European Social Fund (ESF) is European Union’s main instrument to invest in human capital – namely workers. It assists by funding initiatives to help workers improve their skills and prospects for job. ESF is mainly desired for those Member States who have the lowest GDP compared to the EU average.
What are the most important priorities?
* Boost adaptability of workers with new skills, and enterprises with new ways of working (training opportunities, active career management, modernizing the institutions etc.),
* Improving access to employment (training and qualifications, helping women after pregnancy to get back to work by updating their skills),
* Helping people from disadvantaged groups to get jobs (minorities, immigrants, social excluded persons),
* Vocational training (improving the offer of companies and universities to be best suitable for individuals and to give more job prospects).
To whom it is addressed?
To Beneficiaries which are wide variety of organizations as: public administrations, workers’ and employers’ organizations, NGO’s, charities and companies.
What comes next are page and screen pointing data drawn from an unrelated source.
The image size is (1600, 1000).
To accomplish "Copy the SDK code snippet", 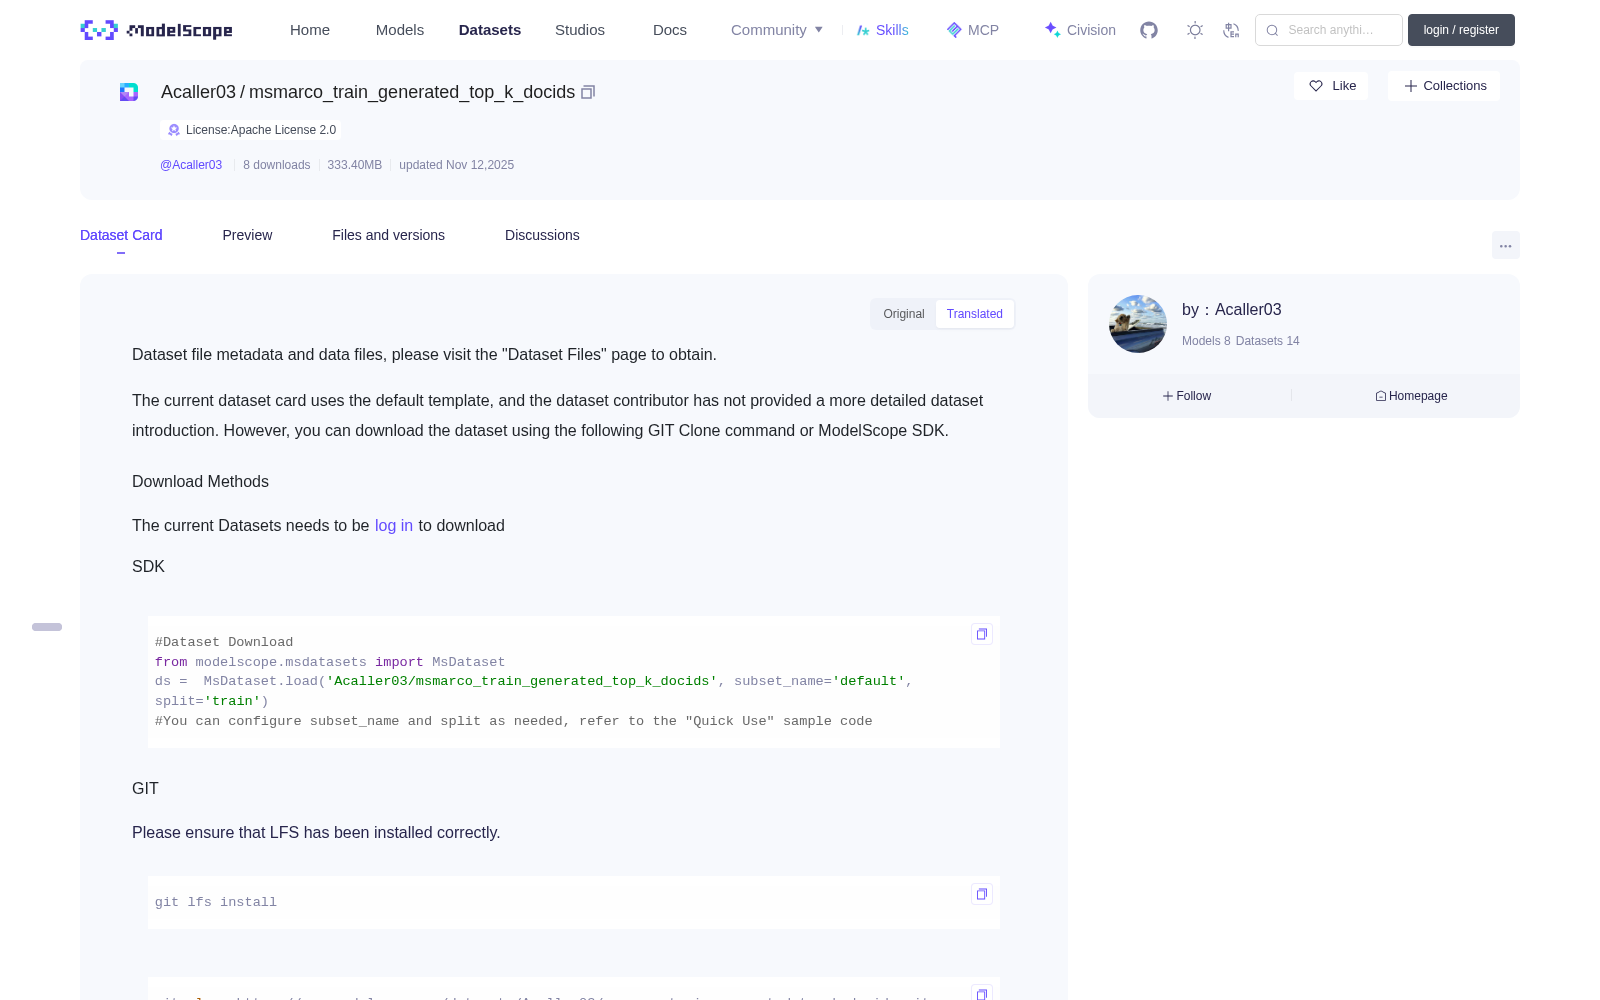I will (982, 634).
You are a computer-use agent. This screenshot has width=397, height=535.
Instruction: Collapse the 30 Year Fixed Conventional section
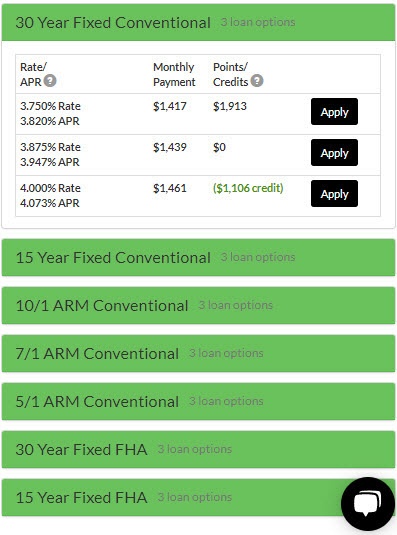198,23
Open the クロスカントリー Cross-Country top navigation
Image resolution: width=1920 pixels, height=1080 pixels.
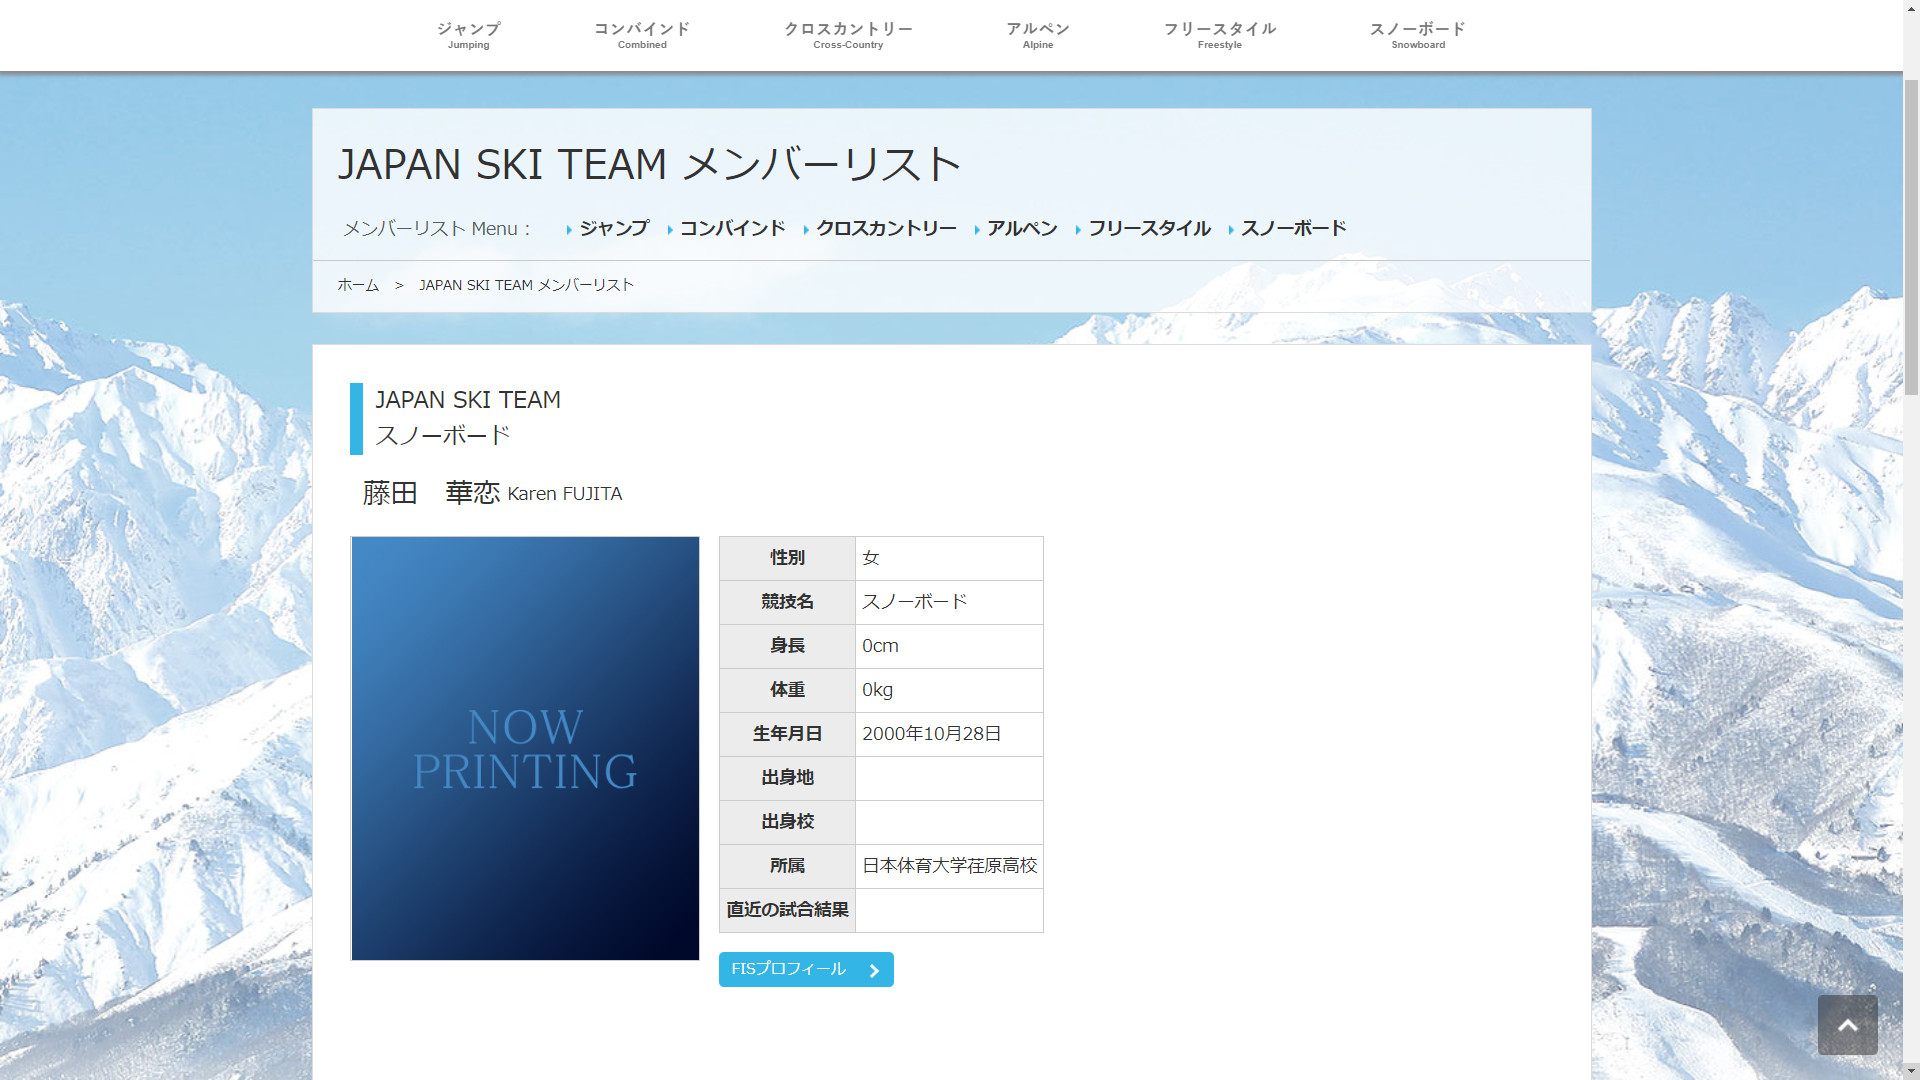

And to Participants who are individuals who take part in ESF project like: young job seekers getting work placements, people seeking advice how to set up their own business, and many other projects.
How it works?
The fundamental point of the functioning of European Social Fund is partnership between the European Commission and national and regional authorities. Other partners like NGO’s and workers’ organizations are also taken into account in the creation of ESF strategy and monitoring its implementation. The European Social Fund strategy and budget are negotiated and decided by EU governments, European Parliament and The Commission.
There are two main principles constituting ESF. First is co-financing for private and public entities that vary from 50% to 85%, and in exceptional cases even 95% of the total project cost. The level of co-financing also depends on current economic situation of a particular region. And the second principle is shared management which covers preparation of ESF guidelines after consultations with stakeholders, and negotiating 7-year Operational Programmes between national authorities and The Commission.
* Every year EU gives over 10 billion € to the European Social Fund
* European Union will provide over 76 billion € in funding to the ESF for the period 2007 -2013 and 84 billion € for the years 2014-2020!
* Every year ESF supports and train more than 10 million people!
ESF – close to us
Summing up, I would like to stress our domestic example of using ESF in Lublin. John Paul II Catholic University of Lublin is realizing “Najlepsze Praktyki” project co-funded from the fund, which is aimed at: sending doctoral students for internships, English language course for research and teaching staff of the University, organizing lectures of visiting professors and finally – modern studies programmes with additional professional courses that are completely free of charge. Being a student of European Studies I was attending Public Speaking class co-funded exactly from ESF. There are also many other free courses to choose like: fundraising for international projects, project management, protocol and etiquette and much more. That is an example of improving of education that is covered by the main priorities of the European Social Fund.
We can find European Funds at almost every step, we just got used to them. Try to imagine – what if there would be no EU funds? I will leave our readers with that question.